George Saunders traz reflexão sobre arrependimento em novo romance ‘Vigil’

Rodrigo Fonseca
Tempo: 2 min.

Em ‘Vigil’, George Saunders apresenta uma narrativa que entrelaça a vida e a morte ao redor do leito de morte de KJ Boone, um magnata do petróleo. Neste novo trabalho, que marca seu retorno após o aclamado ‘Lincoln in the Bardo’, Saunders utiliza fantasmas para confrontar Boone sobre seu legado de destruição ambiental e sua falta de autorreflexão. A história se passa em um espaço entre a vida e a morte, onde os vivos são quase ausentes e as vozes dos mortos se tornam predominantes.

Os fantasmas que cercam Boone não são meros espectros, mas entidades que questionam sua satisfação e triunfo ao longo da vida, enquanto ele se prepara para o fim. A narrativa revela como Boone, embora tenha acumulado riqueza, também se tornou cúmplice de um legado que ignora a crise climática.
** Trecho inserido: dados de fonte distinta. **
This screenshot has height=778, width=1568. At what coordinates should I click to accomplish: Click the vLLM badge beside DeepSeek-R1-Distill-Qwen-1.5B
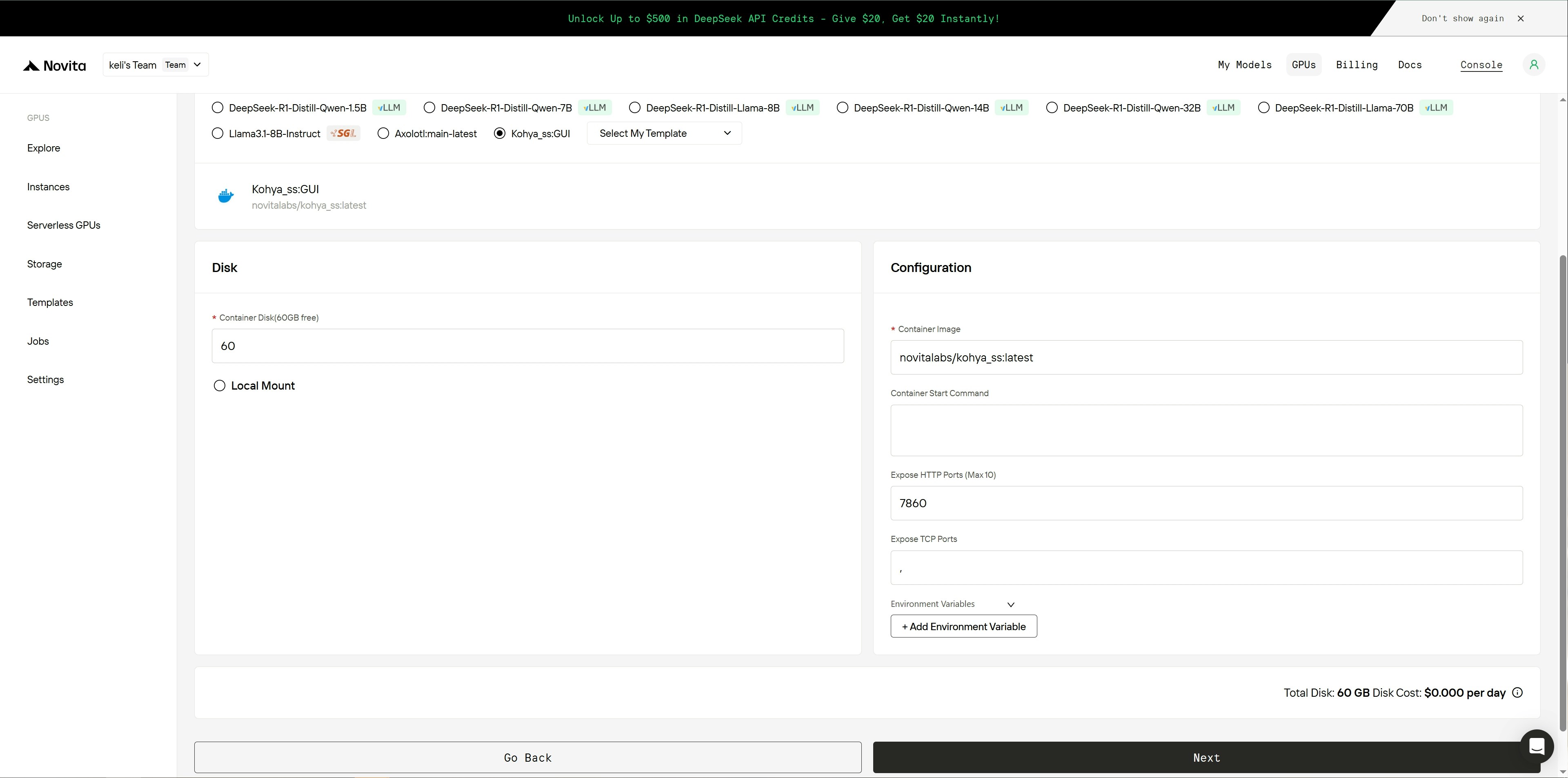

À medida que seu corpo falha, sua mente abre-se para os fantasmas que têm questões a levantar sobre suas escolhas e suas consequências.

‘Vigil’ não apenas retoma temas já explorados por Saunders, mas também provoca uma reflexão sobre arrependimento e moralidade em uma era de negação climática. A obra sugere que ainda há tempo para que Boone reconheça seus pecados relacionados ao combustível fóssil, mesmo em seus últimos momentos. Assim, o romance se torna uma crítica à avareza e à falta de responsabilidade social, questionando o verdadeiro custo do sucesso e da riqueza acumulada.